Let the memory of Ralph be with us forever
  • 91 years old
  • Born on November 2, 1922 .
  • Passed away on November 18, 2013 .

This memorial website was created in memory of our loved one, Ralph Campoy, 91, born on November 2, 1922 and passed away on November 18, 2013. We will remember him forever.

Posted by Rafael Campoy on 12th December 2013
Friends and family, When my father, Ralph Campoy passed away he was 91 years old. Many of us have great stories to tell of when and how we know my father. I, myself could go on for hours about what my father taught me and how he impacted my life. But I think I would like to point out how being an airborne paratrooper impacted his life and what he brought to the 101st airborne. This was something that he was very proud to be a part of. It not only gave him a sense of responsibility, it also reinforced a sense of responsibility that already existed within him. He had a lot of challenges that he had to face in his life. One of the early ones was when his father died when my father was only 12 years old.
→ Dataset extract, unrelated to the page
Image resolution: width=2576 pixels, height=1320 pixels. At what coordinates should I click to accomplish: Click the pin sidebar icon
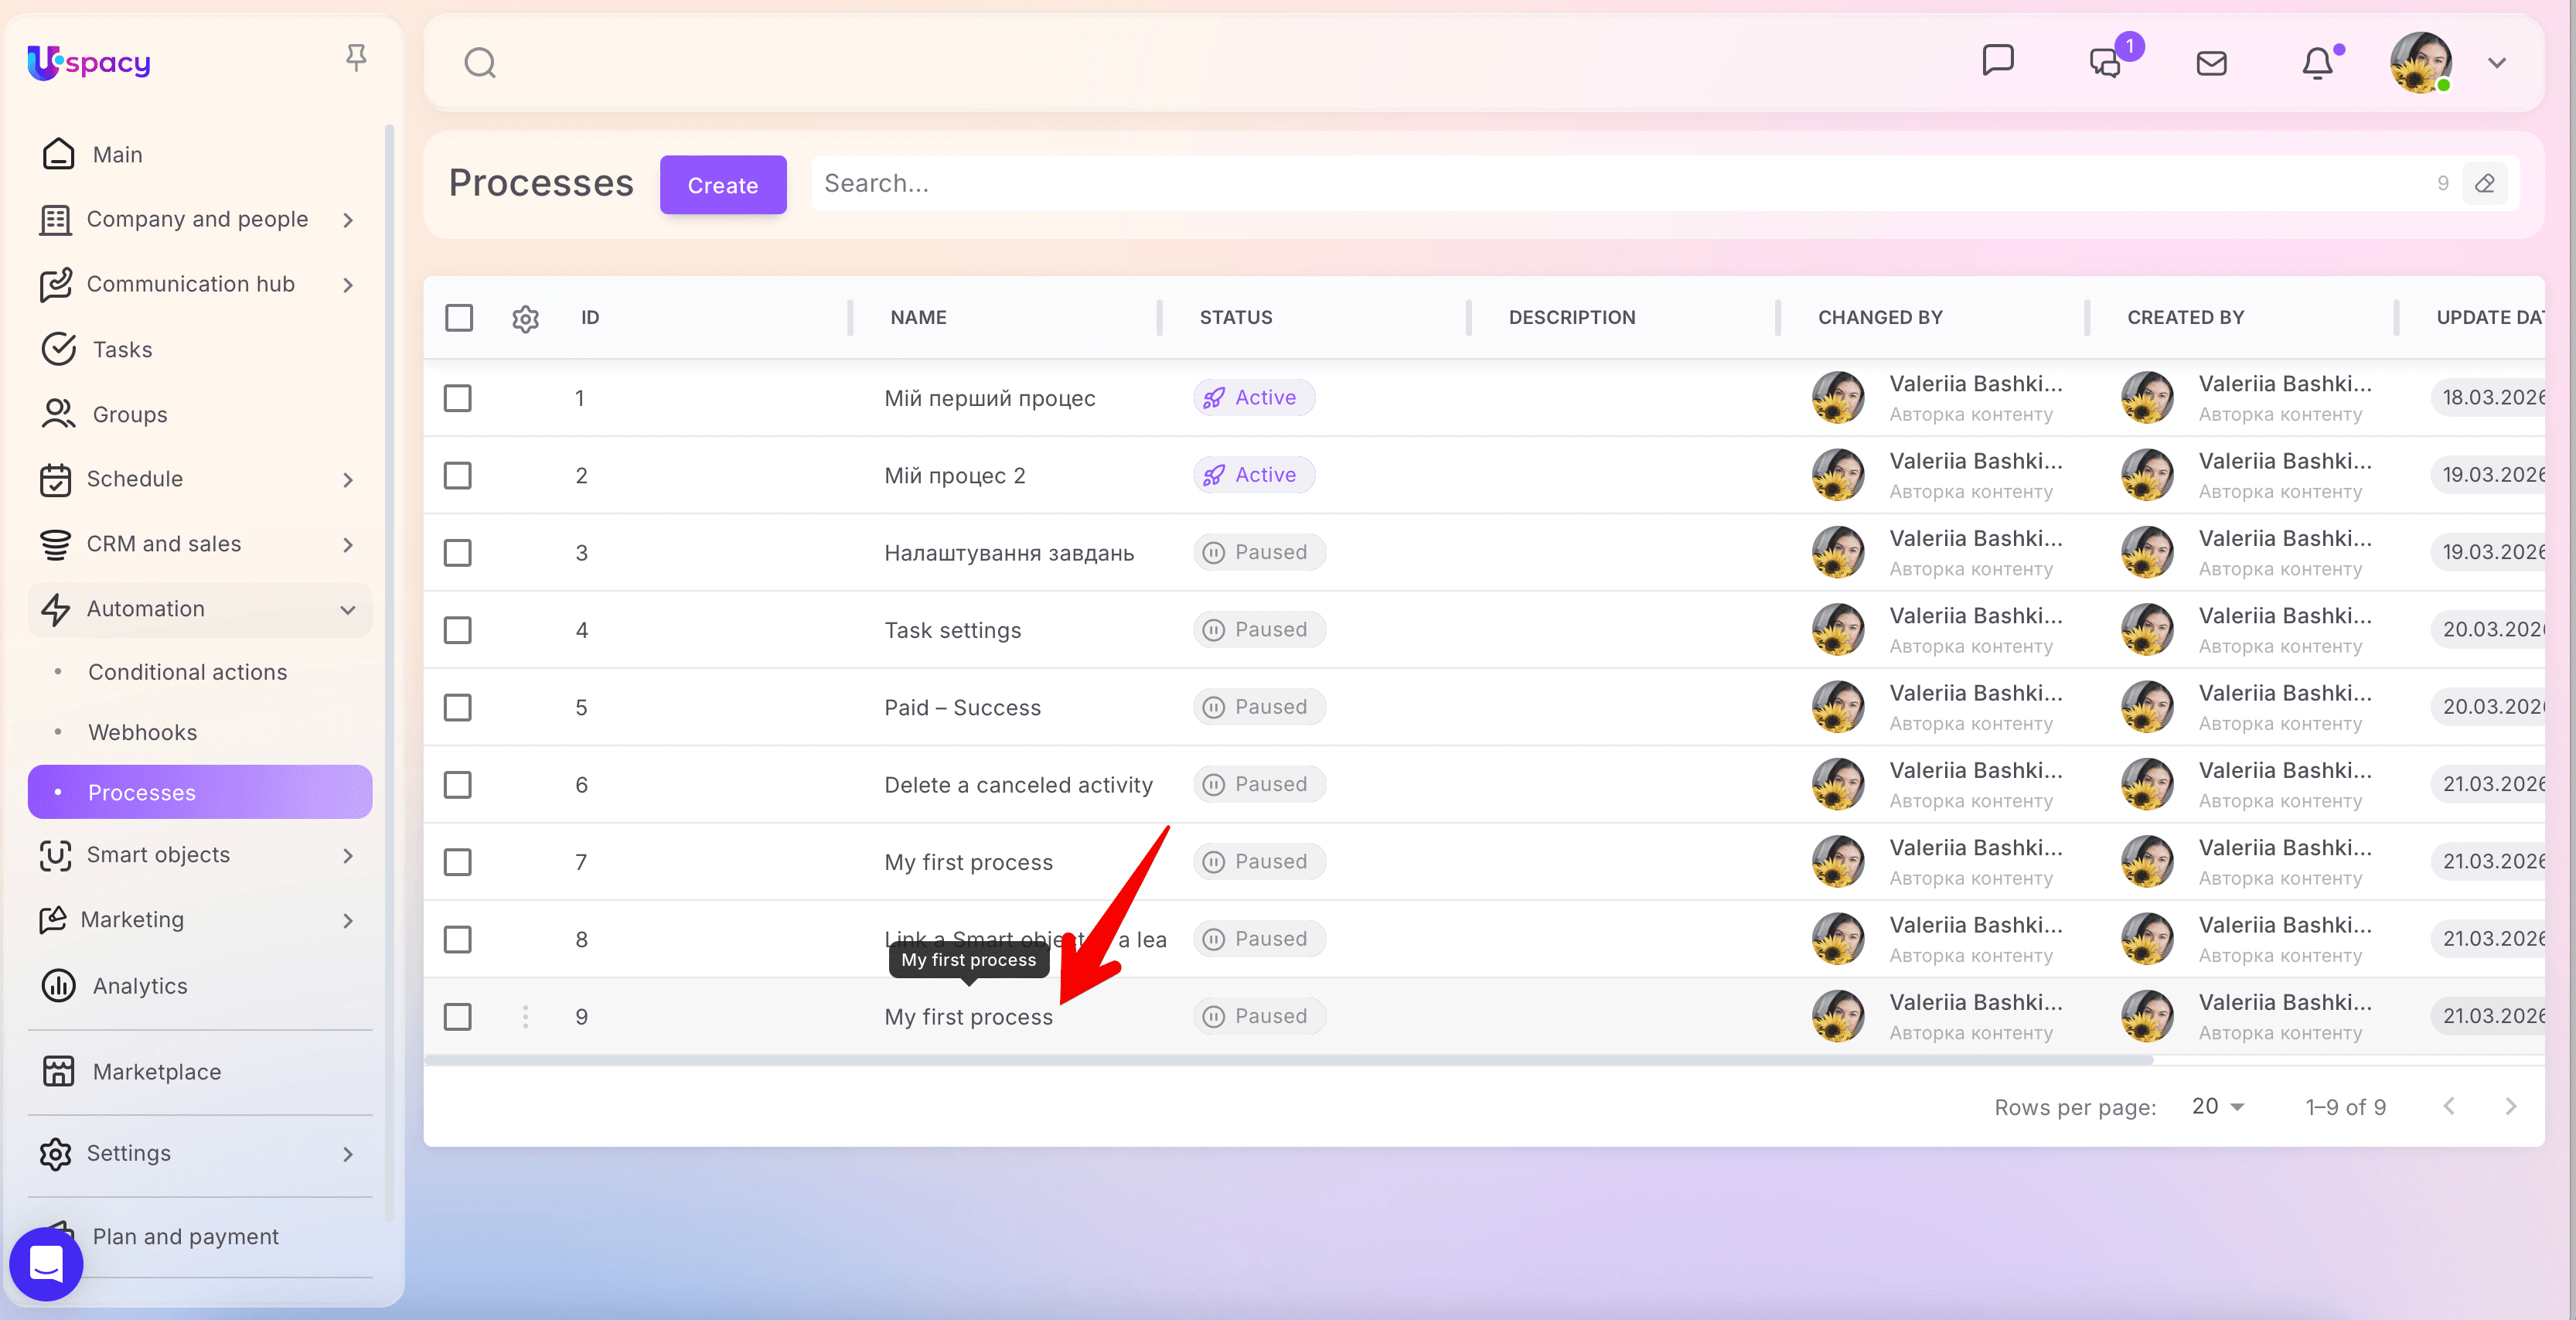pyautogui.click(x=356, y=58)
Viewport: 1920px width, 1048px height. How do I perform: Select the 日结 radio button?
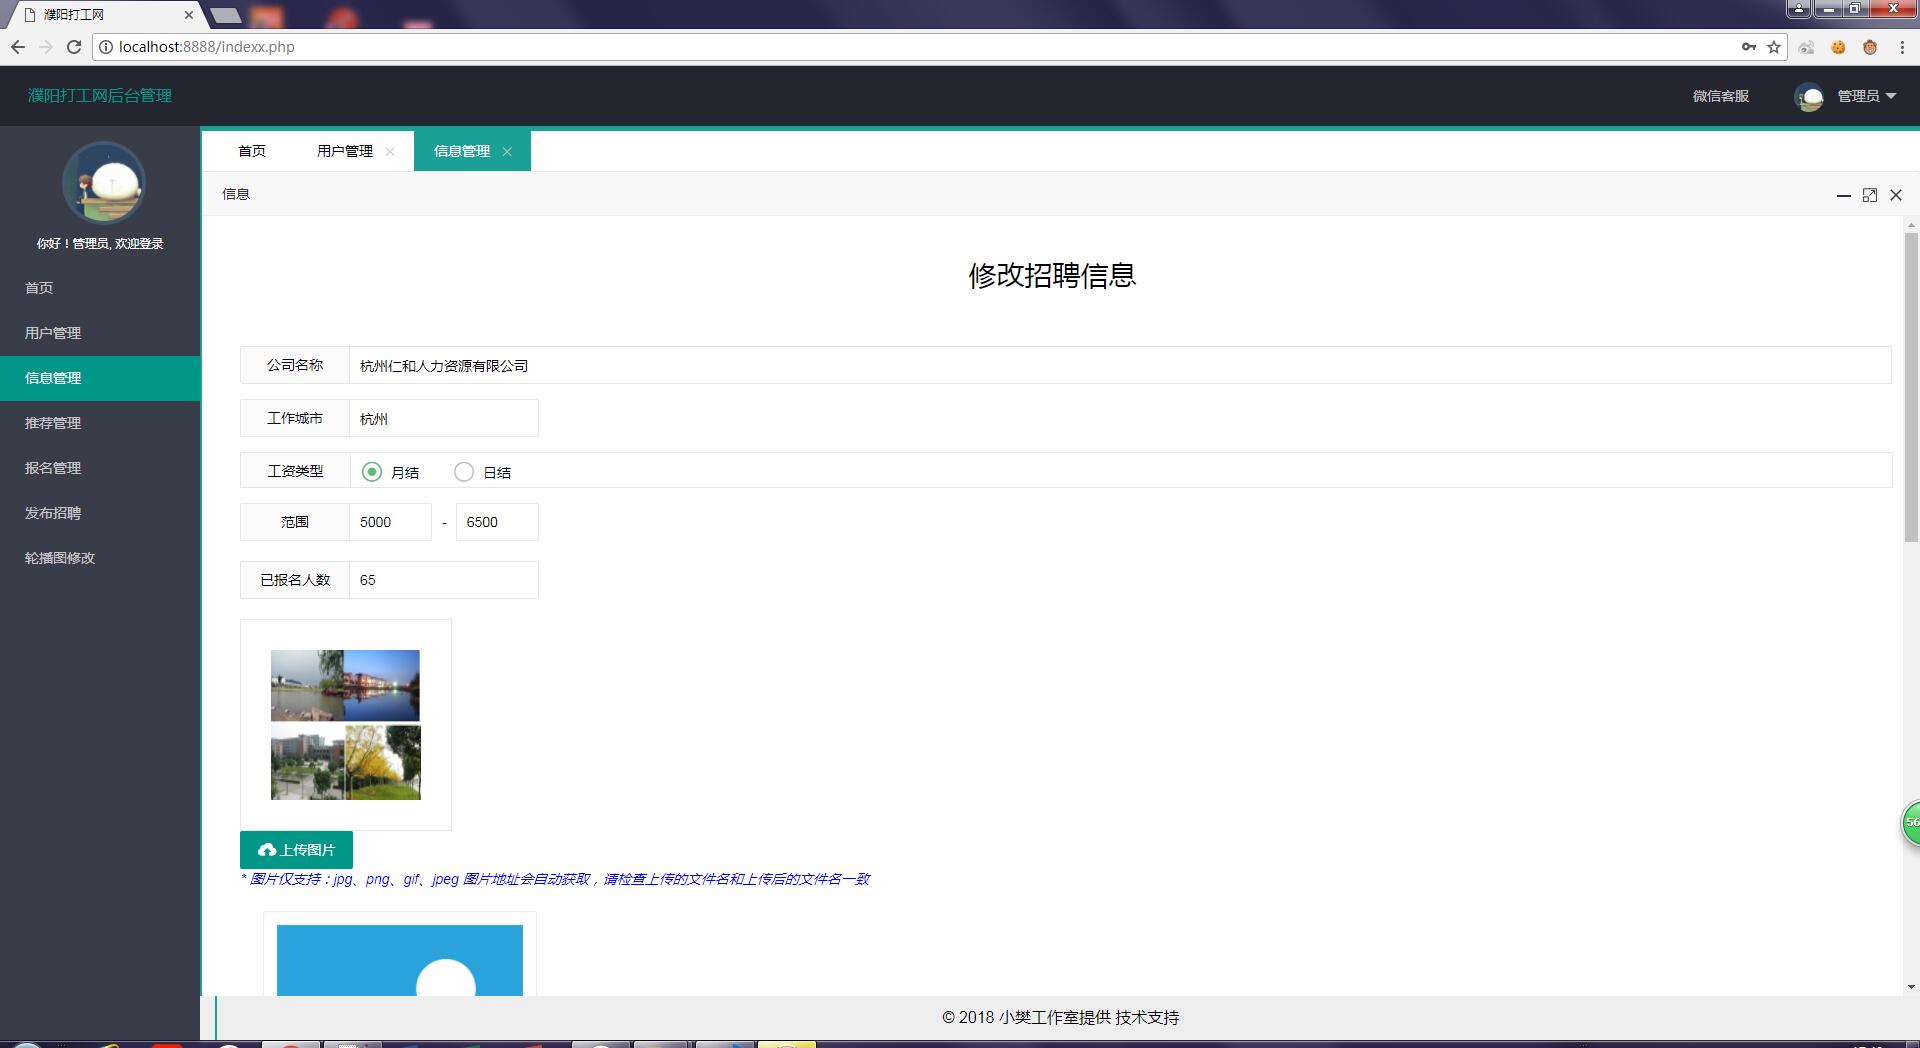pyautogui.click(x=464, y=472)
He and his two brothers were faced with finding a means of bringing home an income to support his mother and five sisters during the depression. Because of those circumstances he was able to teach me from firsthand experience the value of work and the importance of facing ones responsibility. He showed me how this is how a person creates his own sense of honor. But like any other person or soldier, he wasn’t flawless. He went to war and he came back with his own demons. When we were younger he never spoke about the war. Instead, he struggled with the terrible memories that come from that experience. You see, my father was two people. From time to time my father could be described as a mean drunk but about thirty years ago he conquered that. One day he walked away from that and he never went back. And for the last thirty years, I am proud to say, that was the man that I knew. He was proud of his grandchildren and loved them and was not embarrassed to say so, not embarrassed to tell them. He was comfortable with showing kindness and friendship and he never shrugged off the responsibility of helping a person who was in need of help. But most of all I think I would like to point out that he taught me that you don’t have to be Abraham Lincoln or Nelson Mandela to have a great impact on the world. But instead, that you did good work, and had a great impact on the few people in your life while you were here. That’s what I will remember about my father.